Anyhow, she told me that I wouldn’t be getting the paper that weekend, because she was going to take part in a major ‘Always Ready’ – training where the state, provincial, and the volunteer sectors were going to be involved in. Apparently, a big exercise. She told me, that these training sessions stem from the disaster of the 9/11 in New York, which caused the Finnish authorities to take a hard look at their resources and their coping mechanisms in the event of a major catastrophe happening. Another push to being even better prepared came with the tsunami in 2004 in Asia, that affected the Nordic nations in a major way with so many of the citizens holidaying in the resorts, where the disaster hit the hardest.

From my childhood, and even more so from my teens I do remember that there were the bunkers underneath the housing areas and even in this house that I am living at present there are the massive underground areas that are in other use now, but when and if needed, will be turned into living quarters where everything is already in place.

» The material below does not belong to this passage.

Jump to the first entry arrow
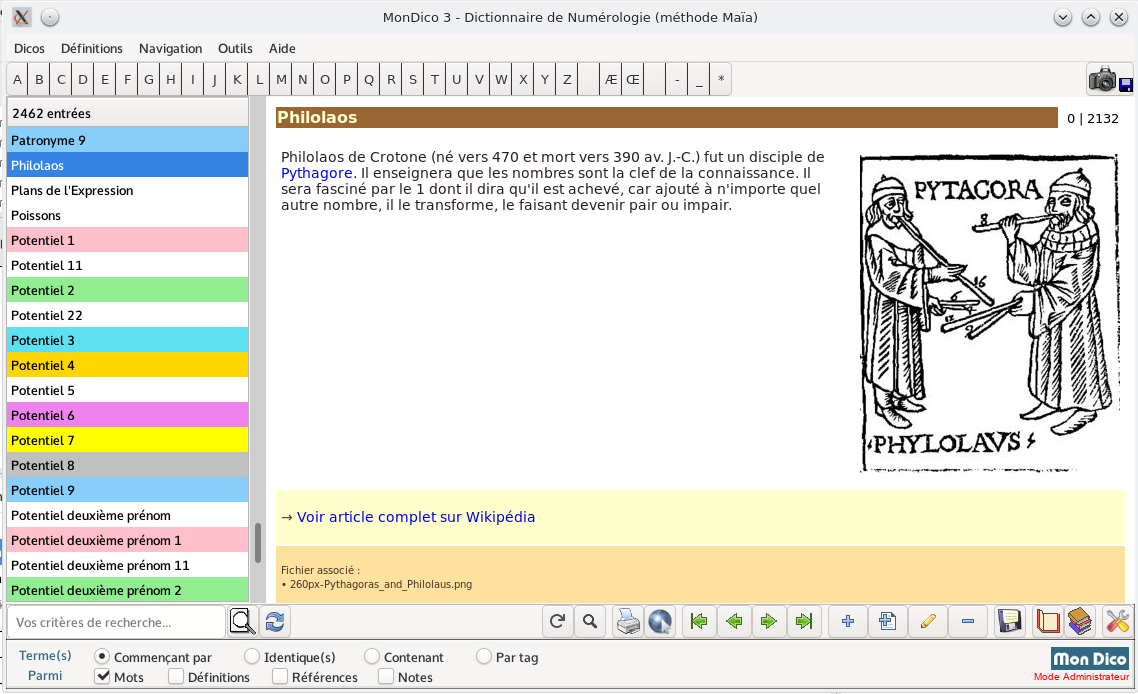pyautogui.click(x=699, y=622)
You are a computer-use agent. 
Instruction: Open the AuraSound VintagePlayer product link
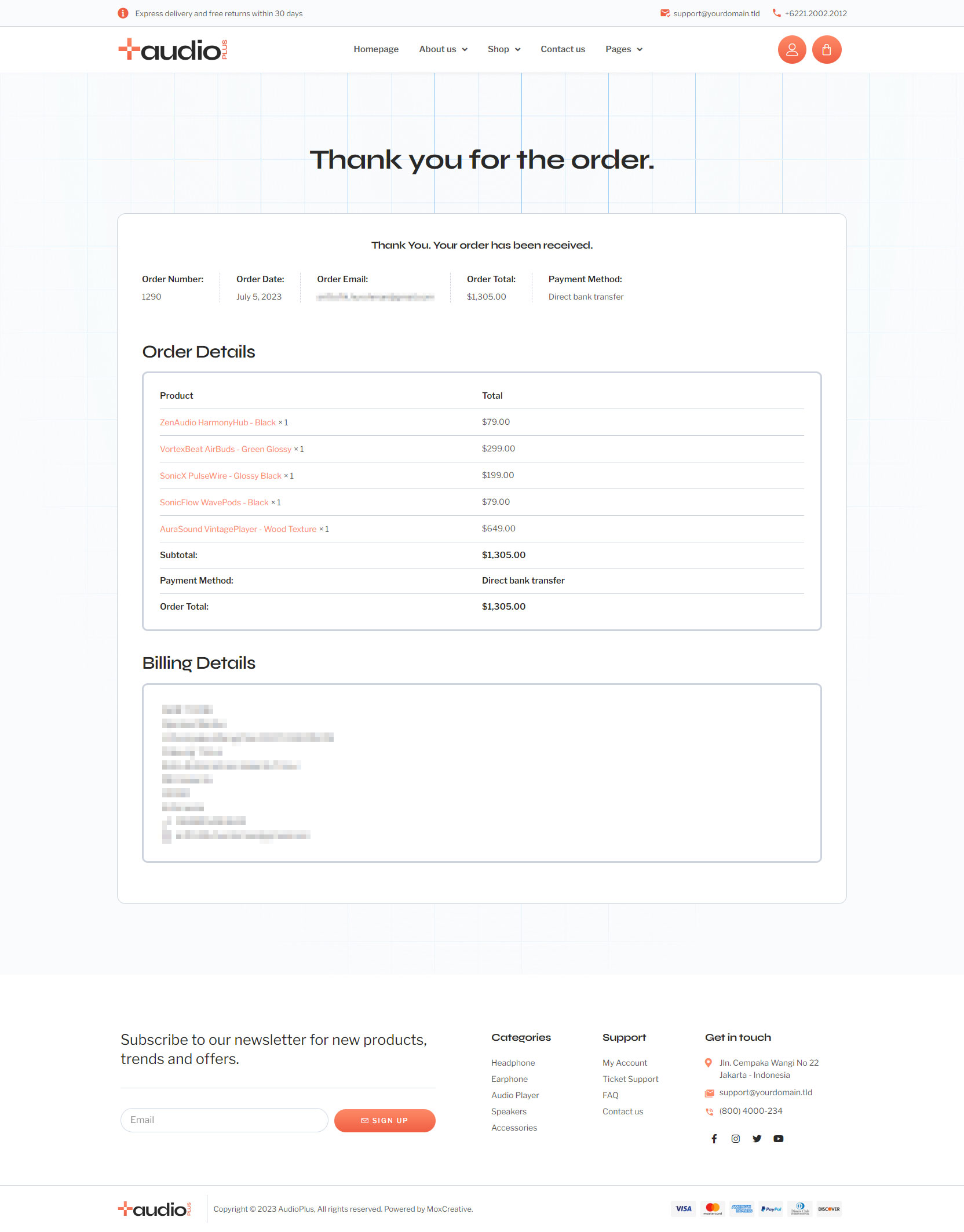click(x=238, y=528)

Also in Sweden and in Israel while living in these countries the bunkers existed and some sort of a plan to adapt in time of need. Well, then I moved to Ireland and asked himself about the bunkers and so on – the look of disbelief in his face was priceless. ‘What bunkers? What plans?’ Hah, no such things in here.

Then the 9/11 happened and one of the Irish government ministers was interviewed – shall remain nameless – in a radio show which I did listen at the time. He was asked about the fact that how prepared was Ireland for any such like catastrophe; his answer was adamantly to declare:

‘that Ireland was as well-prepared as any country.’ 

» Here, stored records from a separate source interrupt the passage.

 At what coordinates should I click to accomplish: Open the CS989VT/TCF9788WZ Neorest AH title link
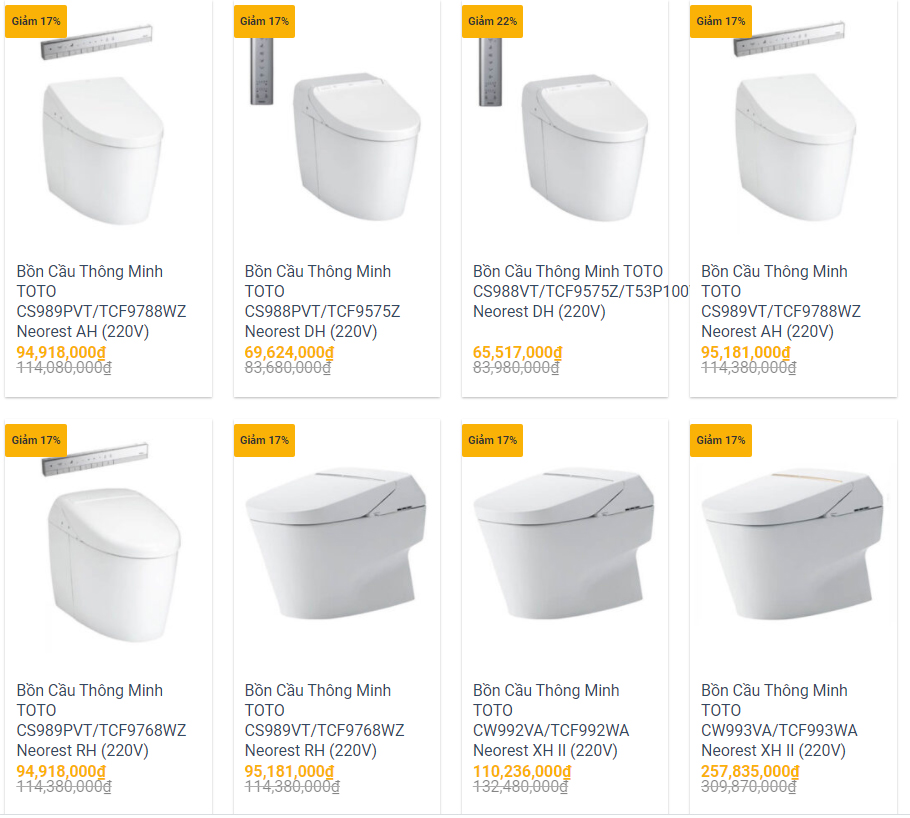pyautogui.click(x=780, y=301)
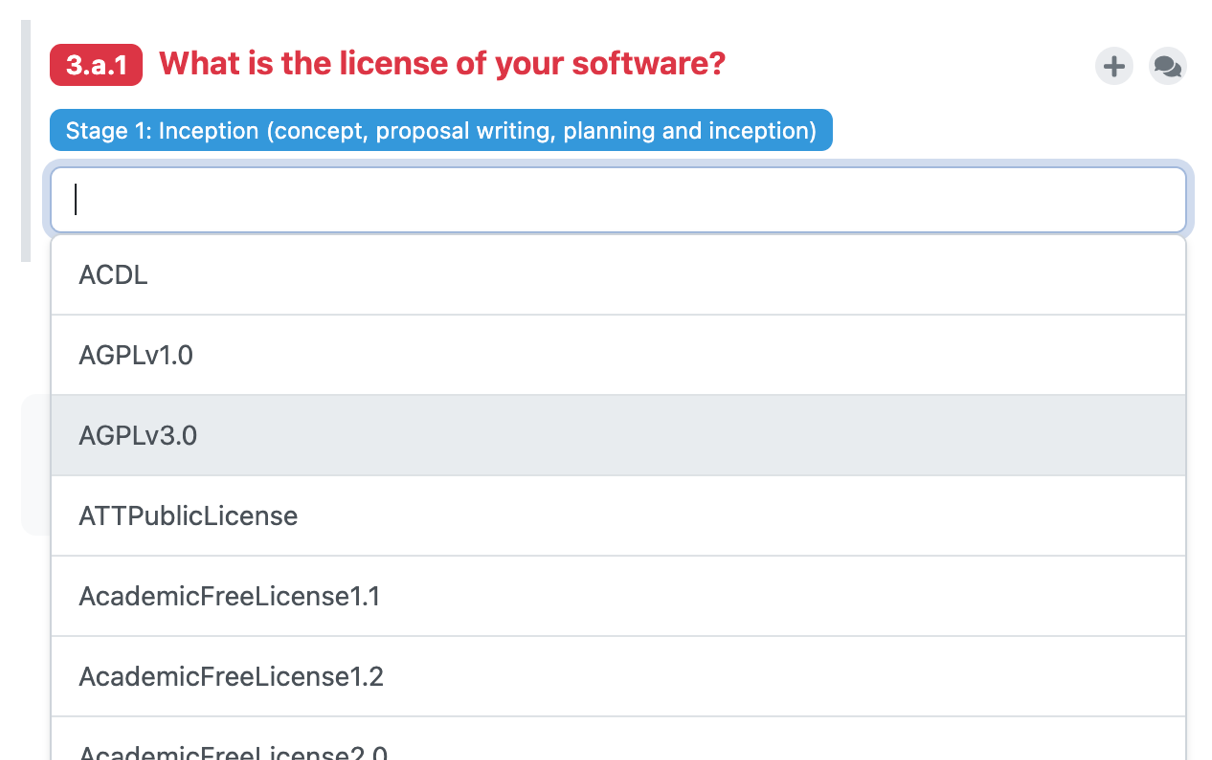Pick ATTPublicLicense from the dropdown
The width and height of the screenshot is (1212, 760).
coord(188,516)

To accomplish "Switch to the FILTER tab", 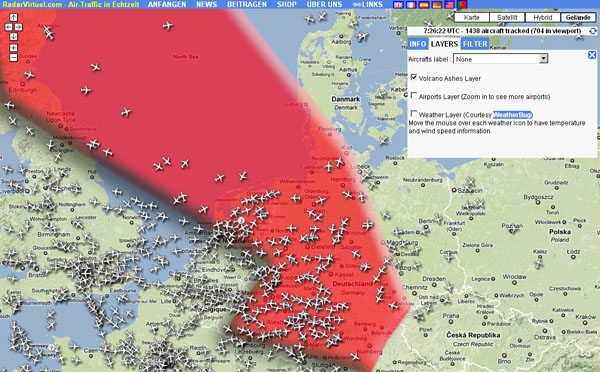I will click(475, 44).
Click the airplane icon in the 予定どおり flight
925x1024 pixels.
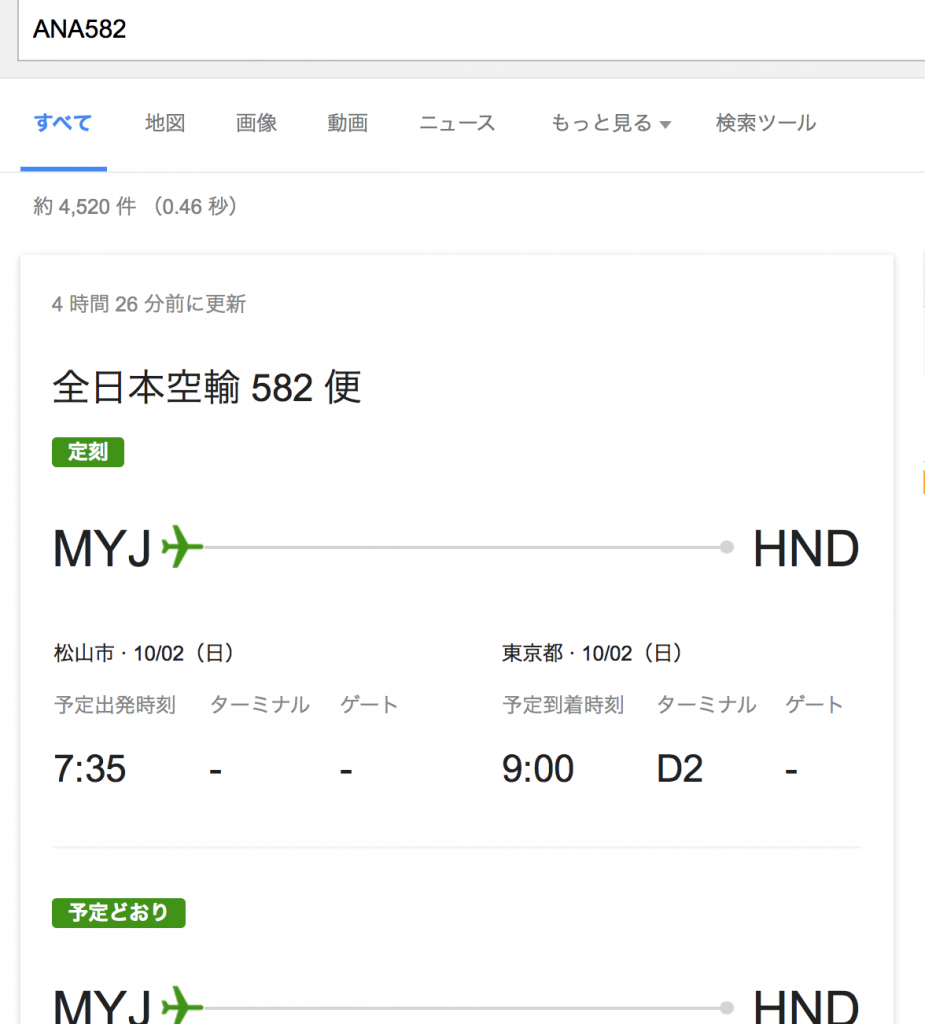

More than that he could or he would not say; no matter how the reporter tried to eek out the exact measures and the nature of this declared preparedness. He would not say. Nope. Just repeated the above line like a robot.

Then a research was done to this statement of ‘Ireland being as ready as any other nation’ and they found out that tis was not so, as the only thing that there was, was a few boxes of iodine tablets – that’s all.

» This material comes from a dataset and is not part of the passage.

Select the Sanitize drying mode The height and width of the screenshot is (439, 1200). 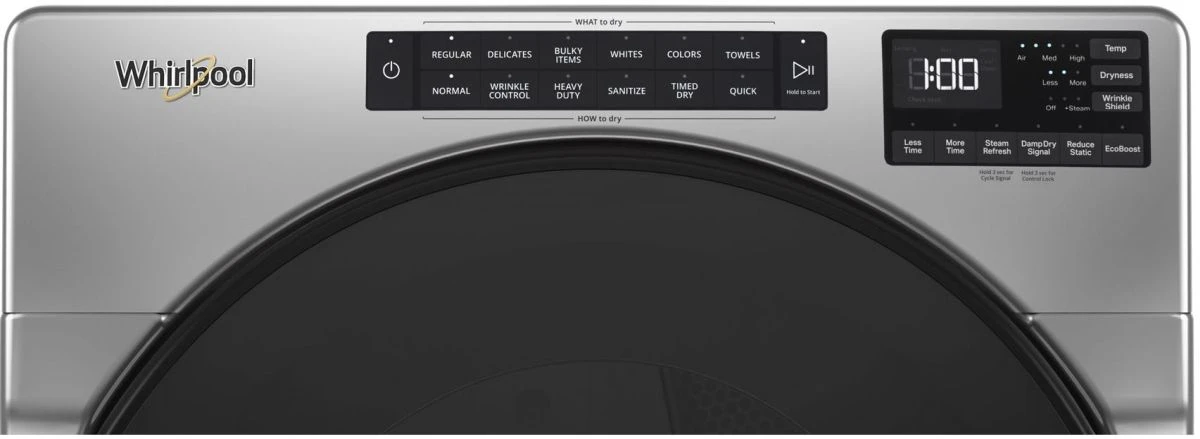tap(626, 91)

The story became farcical as the truth emerged:

  • the tablets were out of date
  • there were not enough of them for the population of nearly 4 million
  • there would possibly be one tablet or so per person at the most
  • there were no Plan B, no alternative methods or means to help the population at all. Zippo.

This I told my neighbour and hearing it she laughed so much that tears in her eyes for laughing so much. She was thinking of the well-oiled preparedness of Finland and her own involvement in it and could not comprehend that this was all a nation could have. I do hope that the ‘always ready’ – approach has finally arrived in there, too. Ireland is a very dear country to me which I love and like enourmously. This is not meant to hurt but to illustrate a point. I was told by the neighbour that with each rehearsal there comes up every time so much that needs to and has to be refined but that without these exercises they would not know that so much is still missing. Theory is so vastly different to the actual though stimulated event. And even more so when and if the really real event happens, for sure.

Tis for now. Riihele xx.

BTW – The photograph is one where I put two photos which I had taken in short intervals into one. This view was to the west in my last abode in Ireland.